| What you have to do |
Copy out the records below verbatim, starting at the line that contains "This screenshot has width=1024, height=510." and ending with the line that contains "click(255, 63)", with both of those lines included.

Items from a data source:
= = = =

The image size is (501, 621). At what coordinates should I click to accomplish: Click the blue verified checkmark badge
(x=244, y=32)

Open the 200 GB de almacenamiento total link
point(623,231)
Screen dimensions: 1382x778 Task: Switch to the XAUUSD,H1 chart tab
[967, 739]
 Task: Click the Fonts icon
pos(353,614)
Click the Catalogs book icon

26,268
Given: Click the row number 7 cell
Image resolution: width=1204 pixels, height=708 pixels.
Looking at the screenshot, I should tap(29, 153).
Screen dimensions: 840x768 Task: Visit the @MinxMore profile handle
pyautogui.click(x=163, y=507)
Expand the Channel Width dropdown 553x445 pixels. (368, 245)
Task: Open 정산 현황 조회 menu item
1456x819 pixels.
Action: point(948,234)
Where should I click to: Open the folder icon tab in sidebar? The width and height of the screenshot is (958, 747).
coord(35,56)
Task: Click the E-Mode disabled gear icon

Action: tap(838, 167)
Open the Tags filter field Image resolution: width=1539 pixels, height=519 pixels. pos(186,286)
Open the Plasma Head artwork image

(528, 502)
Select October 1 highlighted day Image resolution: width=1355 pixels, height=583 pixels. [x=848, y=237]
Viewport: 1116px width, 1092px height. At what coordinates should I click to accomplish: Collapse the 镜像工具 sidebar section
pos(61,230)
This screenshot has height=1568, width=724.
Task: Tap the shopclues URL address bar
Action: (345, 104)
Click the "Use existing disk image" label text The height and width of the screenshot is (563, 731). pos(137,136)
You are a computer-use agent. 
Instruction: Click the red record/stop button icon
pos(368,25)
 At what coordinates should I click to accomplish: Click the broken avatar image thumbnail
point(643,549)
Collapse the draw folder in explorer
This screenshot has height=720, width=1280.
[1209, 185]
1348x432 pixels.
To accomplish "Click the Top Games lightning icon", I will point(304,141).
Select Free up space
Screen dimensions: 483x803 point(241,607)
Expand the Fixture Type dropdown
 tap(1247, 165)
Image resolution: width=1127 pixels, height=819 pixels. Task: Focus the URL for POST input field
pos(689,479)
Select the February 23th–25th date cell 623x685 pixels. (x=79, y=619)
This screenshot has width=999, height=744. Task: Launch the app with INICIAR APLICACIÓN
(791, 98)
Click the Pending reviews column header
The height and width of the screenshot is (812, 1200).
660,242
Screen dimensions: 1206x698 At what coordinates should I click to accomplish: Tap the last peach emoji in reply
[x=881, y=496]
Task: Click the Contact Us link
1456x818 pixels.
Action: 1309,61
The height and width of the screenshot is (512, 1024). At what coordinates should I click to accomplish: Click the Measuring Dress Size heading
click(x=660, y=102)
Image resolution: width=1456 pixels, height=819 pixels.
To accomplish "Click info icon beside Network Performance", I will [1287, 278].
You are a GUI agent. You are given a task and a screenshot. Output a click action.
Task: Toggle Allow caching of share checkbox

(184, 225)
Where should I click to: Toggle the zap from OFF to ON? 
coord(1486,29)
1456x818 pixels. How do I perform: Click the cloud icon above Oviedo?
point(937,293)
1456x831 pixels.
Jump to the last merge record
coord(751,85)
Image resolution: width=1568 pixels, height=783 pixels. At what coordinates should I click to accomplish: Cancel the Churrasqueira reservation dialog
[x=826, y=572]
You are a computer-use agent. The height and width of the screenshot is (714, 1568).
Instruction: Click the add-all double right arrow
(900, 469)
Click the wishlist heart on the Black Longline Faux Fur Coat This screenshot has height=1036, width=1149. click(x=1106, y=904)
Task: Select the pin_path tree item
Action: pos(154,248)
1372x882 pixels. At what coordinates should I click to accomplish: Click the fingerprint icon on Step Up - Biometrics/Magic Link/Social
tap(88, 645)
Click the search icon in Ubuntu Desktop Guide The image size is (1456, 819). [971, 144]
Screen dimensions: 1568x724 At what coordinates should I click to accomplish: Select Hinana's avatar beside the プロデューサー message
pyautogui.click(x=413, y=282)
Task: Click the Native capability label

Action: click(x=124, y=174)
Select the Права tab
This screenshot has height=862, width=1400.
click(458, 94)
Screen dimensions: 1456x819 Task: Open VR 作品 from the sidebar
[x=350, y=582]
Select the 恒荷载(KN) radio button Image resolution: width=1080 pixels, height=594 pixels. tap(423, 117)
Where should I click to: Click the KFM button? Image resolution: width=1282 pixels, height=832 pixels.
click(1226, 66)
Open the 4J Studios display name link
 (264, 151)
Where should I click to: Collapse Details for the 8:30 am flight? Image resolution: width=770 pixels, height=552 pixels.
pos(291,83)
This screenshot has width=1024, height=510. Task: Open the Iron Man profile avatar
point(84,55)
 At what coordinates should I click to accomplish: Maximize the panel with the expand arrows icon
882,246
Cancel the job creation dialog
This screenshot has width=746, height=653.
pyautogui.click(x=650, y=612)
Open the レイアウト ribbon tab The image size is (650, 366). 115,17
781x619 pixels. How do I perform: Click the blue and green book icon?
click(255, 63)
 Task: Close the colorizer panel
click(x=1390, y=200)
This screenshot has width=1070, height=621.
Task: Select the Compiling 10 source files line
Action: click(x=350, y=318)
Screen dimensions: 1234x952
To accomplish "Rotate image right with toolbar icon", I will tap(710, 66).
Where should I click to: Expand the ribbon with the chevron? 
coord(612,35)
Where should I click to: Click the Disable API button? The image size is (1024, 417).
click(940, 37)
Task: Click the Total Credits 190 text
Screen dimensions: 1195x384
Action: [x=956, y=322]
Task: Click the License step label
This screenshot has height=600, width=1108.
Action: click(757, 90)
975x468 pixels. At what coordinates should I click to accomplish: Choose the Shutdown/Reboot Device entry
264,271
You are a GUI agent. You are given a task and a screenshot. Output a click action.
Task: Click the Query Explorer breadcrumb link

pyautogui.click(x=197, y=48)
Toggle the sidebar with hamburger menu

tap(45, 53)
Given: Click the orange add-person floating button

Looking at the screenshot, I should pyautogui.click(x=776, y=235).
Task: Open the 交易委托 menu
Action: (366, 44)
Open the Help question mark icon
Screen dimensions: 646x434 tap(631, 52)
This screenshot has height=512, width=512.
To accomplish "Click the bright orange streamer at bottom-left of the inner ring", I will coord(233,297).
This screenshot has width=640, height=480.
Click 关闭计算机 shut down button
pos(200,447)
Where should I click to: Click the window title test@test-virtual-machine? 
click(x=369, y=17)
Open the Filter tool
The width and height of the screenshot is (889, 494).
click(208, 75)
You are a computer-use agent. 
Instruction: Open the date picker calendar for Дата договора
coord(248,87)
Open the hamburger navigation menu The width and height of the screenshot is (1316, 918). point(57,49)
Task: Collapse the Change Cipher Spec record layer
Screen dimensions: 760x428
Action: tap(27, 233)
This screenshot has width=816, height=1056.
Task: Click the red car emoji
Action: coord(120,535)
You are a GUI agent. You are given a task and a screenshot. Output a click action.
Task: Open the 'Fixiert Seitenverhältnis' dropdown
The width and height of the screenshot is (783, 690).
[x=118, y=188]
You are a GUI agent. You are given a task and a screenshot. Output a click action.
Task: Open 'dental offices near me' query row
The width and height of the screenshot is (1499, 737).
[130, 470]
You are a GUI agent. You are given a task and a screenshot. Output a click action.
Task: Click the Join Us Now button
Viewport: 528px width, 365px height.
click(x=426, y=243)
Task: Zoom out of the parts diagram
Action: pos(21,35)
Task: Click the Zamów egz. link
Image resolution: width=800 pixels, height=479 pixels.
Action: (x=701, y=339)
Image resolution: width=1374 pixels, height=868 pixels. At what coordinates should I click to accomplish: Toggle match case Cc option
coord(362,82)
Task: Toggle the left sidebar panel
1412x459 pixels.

= = = =

| Worked answer |
This screenshot has width=1024, height=510. Task: Open the Iron Man profile avatar
point(84,55)
 At what coordinates should I click to accomplish: Maximize the panel with the expand arrows icon
882,246
Cancel the job creation dialog
This screenshot has width=746, height=653.
pyautogui.click(x=650, y=612)
Open the レイアウト ribbon tab The image size is (650, 366). 115,17
781x619 pixels. How do I perform: Click the blue and green book icon?
click(255, 63)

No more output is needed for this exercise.